*WHAT TO DO:* Check every line below for the word "computer" and copy the ones that have it.

--- --- ---

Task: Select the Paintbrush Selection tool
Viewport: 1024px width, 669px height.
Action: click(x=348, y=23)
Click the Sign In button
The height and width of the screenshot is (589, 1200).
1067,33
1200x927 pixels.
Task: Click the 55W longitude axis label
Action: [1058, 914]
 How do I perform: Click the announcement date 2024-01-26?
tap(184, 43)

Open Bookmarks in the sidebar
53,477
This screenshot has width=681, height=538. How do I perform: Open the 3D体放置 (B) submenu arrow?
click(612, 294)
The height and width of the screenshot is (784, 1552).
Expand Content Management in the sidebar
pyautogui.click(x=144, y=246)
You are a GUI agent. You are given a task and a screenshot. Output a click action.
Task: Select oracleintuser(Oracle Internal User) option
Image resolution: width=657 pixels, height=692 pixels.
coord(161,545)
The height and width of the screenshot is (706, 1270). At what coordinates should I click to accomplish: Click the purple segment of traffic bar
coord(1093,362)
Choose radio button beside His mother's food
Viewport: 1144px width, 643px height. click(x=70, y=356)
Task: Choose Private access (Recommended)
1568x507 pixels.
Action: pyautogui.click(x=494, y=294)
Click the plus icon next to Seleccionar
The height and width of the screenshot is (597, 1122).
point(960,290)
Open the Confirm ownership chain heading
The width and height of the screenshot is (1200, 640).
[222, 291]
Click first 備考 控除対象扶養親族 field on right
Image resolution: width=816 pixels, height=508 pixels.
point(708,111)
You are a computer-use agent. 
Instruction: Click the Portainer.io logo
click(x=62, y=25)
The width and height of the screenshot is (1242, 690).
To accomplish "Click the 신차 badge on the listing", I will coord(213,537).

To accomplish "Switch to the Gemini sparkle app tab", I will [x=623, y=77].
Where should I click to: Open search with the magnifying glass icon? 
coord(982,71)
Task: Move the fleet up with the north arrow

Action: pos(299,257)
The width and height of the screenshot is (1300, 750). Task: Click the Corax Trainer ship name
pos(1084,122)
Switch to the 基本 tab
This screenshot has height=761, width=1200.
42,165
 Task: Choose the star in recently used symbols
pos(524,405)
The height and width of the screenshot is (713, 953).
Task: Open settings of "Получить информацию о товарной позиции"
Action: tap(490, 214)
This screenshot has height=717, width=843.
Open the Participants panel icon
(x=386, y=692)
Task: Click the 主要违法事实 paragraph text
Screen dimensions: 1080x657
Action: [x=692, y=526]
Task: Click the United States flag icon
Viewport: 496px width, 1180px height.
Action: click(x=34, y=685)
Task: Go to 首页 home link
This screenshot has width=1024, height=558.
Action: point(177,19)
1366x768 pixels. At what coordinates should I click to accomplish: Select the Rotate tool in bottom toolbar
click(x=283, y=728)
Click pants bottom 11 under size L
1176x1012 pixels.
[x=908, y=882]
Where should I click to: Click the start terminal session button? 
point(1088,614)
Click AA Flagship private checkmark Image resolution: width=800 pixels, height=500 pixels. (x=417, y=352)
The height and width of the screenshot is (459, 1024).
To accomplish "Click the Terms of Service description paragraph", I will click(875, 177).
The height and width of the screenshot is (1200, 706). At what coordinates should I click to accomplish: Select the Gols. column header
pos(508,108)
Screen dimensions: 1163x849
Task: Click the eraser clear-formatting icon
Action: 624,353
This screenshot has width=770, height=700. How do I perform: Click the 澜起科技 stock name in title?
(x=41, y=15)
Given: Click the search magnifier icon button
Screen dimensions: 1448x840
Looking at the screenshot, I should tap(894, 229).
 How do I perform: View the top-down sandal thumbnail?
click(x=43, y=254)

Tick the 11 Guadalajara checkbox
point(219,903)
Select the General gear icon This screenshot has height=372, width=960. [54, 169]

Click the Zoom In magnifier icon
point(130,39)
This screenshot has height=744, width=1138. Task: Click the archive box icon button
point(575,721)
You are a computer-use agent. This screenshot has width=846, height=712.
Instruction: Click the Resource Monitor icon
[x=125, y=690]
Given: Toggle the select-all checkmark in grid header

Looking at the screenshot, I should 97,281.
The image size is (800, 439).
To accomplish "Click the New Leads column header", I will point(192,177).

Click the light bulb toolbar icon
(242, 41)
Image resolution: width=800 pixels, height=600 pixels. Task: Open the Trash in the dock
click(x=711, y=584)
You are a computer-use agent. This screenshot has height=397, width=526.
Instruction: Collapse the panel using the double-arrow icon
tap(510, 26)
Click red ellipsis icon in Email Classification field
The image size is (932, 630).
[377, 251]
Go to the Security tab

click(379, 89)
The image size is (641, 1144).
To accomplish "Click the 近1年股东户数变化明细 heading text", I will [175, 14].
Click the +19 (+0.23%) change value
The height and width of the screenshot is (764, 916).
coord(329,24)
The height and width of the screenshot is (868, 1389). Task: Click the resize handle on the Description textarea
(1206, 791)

--- --- ---

*TASK ANSWER:*
You are a computer-use agent. 
You are a computer-use agent. This screenshot has width=846, height=712.
You are a computer-use agent. This screenshot has height=397, width=526.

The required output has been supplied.